BEGIN RECORDS FOR THE EXERCISE

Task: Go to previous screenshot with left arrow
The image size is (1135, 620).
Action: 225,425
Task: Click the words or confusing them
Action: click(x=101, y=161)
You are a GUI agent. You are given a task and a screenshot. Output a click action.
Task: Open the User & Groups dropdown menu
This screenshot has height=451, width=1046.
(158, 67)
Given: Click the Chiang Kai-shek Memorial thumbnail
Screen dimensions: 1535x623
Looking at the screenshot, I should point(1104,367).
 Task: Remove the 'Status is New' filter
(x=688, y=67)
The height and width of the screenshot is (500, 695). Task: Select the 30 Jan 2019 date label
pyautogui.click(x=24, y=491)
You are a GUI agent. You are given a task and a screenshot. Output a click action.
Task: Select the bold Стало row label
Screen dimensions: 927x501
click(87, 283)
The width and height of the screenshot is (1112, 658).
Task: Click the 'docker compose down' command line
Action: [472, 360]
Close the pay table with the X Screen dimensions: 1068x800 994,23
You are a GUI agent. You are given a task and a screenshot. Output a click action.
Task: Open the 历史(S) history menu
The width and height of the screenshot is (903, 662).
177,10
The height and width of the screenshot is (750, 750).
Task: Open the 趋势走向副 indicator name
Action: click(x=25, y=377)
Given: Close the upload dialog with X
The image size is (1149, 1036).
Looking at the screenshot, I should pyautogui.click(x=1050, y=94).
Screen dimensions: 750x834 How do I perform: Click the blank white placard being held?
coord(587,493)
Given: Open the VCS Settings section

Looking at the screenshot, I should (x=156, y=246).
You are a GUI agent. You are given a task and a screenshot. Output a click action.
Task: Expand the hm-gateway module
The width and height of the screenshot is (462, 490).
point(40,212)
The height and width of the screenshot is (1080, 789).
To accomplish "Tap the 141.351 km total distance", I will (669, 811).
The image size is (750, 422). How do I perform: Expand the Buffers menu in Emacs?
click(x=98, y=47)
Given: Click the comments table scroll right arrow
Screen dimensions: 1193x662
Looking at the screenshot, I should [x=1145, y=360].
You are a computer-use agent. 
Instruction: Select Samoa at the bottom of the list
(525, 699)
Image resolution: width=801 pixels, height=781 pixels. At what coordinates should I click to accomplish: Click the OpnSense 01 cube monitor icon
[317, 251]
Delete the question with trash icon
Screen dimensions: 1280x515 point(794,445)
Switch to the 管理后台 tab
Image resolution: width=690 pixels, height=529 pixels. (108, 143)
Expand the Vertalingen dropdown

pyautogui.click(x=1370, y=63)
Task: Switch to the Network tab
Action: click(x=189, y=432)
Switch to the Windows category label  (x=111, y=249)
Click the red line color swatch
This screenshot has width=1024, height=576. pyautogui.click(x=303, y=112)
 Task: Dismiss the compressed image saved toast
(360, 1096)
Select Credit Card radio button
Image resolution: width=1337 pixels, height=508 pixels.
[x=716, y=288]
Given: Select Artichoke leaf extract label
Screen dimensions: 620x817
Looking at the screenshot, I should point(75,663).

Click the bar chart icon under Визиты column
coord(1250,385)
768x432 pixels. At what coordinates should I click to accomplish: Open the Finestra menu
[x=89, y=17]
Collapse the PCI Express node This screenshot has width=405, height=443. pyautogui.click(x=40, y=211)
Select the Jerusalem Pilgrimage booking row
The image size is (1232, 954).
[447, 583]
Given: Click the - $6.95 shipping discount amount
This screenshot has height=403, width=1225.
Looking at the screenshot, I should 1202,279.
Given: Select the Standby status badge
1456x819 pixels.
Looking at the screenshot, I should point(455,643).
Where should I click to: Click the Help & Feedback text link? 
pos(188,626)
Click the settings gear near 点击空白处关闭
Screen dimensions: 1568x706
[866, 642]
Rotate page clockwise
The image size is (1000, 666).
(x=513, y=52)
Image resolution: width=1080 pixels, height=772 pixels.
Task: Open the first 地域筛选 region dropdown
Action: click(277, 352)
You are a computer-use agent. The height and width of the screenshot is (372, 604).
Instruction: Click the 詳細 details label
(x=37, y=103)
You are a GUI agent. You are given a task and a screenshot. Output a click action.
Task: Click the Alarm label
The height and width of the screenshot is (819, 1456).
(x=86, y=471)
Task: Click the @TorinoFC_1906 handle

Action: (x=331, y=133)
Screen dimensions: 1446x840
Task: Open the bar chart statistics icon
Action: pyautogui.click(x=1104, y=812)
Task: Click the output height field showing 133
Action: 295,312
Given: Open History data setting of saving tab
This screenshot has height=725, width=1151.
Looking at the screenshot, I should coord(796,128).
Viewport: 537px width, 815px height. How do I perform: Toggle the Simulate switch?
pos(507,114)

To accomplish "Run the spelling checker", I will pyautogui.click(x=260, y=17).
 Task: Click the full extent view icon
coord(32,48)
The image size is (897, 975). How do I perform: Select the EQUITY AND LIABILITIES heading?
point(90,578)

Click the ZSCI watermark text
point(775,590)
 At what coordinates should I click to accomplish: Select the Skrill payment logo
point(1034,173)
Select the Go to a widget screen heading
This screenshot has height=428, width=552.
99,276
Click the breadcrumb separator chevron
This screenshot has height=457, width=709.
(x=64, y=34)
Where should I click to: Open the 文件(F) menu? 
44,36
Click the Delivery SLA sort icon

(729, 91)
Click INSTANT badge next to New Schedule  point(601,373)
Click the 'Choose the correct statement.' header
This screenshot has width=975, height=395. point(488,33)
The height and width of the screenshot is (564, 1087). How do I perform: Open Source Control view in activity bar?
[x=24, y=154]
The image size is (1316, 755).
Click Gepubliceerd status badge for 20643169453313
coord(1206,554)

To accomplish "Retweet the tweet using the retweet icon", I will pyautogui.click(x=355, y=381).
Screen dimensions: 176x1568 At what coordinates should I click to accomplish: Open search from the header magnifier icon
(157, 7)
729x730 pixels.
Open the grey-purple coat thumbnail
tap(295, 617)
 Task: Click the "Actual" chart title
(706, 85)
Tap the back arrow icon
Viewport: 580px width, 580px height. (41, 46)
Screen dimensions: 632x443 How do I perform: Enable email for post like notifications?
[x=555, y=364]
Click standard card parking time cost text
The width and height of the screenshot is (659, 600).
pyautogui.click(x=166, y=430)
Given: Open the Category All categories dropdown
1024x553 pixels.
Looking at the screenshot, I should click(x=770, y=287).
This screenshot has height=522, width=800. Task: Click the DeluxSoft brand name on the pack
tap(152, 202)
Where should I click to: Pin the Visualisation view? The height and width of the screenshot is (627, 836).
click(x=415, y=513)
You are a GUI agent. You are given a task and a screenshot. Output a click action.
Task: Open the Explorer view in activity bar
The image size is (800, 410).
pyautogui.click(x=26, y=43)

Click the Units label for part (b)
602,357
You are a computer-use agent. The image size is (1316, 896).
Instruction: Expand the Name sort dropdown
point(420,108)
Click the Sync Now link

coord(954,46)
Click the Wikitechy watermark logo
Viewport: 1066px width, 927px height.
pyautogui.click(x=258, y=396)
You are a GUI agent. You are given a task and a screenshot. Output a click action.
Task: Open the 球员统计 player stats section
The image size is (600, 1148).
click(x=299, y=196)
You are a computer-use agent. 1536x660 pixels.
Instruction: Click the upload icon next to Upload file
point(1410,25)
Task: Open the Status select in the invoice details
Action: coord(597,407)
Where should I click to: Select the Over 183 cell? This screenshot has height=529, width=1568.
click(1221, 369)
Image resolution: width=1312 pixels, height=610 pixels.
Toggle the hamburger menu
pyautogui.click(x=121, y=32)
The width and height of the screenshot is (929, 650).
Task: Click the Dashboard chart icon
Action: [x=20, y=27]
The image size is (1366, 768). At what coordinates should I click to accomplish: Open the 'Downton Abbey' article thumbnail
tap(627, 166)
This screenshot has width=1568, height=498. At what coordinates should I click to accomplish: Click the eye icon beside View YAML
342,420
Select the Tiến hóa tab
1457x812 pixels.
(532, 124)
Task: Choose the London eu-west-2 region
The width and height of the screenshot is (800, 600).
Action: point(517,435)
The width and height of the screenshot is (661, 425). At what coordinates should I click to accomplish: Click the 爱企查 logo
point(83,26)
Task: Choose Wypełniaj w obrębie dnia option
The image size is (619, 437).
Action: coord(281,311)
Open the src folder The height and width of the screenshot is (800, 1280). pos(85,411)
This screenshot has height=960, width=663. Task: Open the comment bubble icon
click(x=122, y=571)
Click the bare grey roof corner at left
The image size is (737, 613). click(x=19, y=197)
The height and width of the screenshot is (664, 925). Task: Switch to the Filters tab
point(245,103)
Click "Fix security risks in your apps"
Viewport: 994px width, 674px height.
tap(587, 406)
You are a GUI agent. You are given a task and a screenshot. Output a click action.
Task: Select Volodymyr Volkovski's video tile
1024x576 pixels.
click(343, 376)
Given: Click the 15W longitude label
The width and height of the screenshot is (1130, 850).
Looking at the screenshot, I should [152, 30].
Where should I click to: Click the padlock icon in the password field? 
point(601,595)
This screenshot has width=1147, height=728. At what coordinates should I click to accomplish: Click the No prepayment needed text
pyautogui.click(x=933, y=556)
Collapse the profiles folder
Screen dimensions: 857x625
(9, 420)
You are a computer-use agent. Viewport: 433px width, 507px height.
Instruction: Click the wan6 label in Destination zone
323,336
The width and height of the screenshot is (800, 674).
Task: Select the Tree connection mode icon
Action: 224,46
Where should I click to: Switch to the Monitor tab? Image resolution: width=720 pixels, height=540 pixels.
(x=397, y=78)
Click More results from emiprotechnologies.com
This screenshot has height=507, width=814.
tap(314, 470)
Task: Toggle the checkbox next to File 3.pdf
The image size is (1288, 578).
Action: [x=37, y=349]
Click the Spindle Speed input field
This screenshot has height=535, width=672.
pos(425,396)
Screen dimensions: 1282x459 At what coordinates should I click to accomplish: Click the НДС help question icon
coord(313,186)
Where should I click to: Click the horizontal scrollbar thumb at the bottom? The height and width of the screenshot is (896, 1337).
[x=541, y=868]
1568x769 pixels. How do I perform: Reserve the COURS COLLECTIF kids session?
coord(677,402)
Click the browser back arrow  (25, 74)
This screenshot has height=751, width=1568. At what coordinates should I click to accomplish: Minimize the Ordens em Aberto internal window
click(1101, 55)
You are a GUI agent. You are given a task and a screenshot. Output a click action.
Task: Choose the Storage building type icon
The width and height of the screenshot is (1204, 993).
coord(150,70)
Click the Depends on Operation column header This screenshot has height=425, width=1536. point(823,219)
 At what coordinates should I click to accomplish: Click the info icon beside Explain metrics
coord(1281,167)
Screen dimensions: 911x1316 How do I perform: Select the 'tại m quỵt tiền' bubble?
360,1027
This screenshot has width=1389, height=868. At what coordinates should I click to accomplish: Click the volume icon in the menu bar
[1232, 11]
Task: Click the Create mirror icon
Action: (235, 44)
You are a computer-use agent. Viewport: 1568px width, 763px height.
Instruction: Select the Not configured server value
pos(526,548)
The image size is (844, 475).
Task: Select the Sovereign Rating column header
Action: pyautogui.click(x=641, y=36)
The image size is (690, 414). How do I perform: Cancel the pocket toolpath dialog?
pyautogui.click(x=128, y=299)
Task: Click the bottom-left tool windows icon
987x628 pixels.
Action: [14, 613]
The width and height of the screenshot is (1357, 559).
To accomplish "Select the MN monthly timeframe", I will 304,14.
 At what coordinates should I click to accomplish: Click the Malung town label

END RECORDS FOR THE EXERCISE

▶ **WHAT IS EXPECTED**
The stretch of entries above that starts with the line containing "Viewport: 994px width, 674px height." and goes on through the line containing "Click the browser" is to be transcribed exactly, and no other line is to be transcribed.

▶ **EXERCISE OUTPUT**
Viewport: 994px width, 674px height.
tap(587, 406)
You are a GUI agent. You are given a task and a screenshot. Output a click action.
Task: Select Volodymyr Volkovski's video tile
1024x576 pixels.
click(343, 376)
Given: Click the 15W longitude label
The width and height of the screenshot is (1130, 850).
Looking at the screenshot, I should [152, 30].
Where should I click to: Click the padlock icon in the password field? 
point(601,595)
This screenshot has width=1147, height=728. At what coordinates should I click to accomplish: Click the No prepayment needed text
pyautogui.click(x=933, y=556)
Collapse the profiles folder
Screen dimensions: 857x625
(9, 420)
You are a computer-use agent. Viewport: 433px width, 507px height.
Instruction: Click the wan6 label in Destination zone
323,336
The width and height of the screenshot is (800, 674).
Task: Select the Tree connection mode icon
Action: 224,46
Where should I click to: Switch to the Monitor tab? Image resolution: width=720 pixels, height=540 pixels.
(x=397, y=78)
Click More results from emiprotechnologies.com
This screenshot has height=507, width=814.
tap(314, 470)
Task: Toggle the checkbox next to File 3.pdf
The image size is (1288, 578).
Action: [x=37, y=349]
Click the Spindle Speed input field
This screenshot has height=535, width=672.
pos(425,396)
Screen dimensions: 1282x459 At what coordinates should I click to accomplish: Click the НДС help question icon
coord(313,186)
Where should I click to: Click the horizontal scrollbar thumb at the bottom? The height and width of the screenshot is (896, 1337).
[x=541, y=868]
1568x769 pixels. How do I perform: Reserve the COURS COLLECTIF kids session?
coord(677,402)
Click the browser back arrow  (25, 74)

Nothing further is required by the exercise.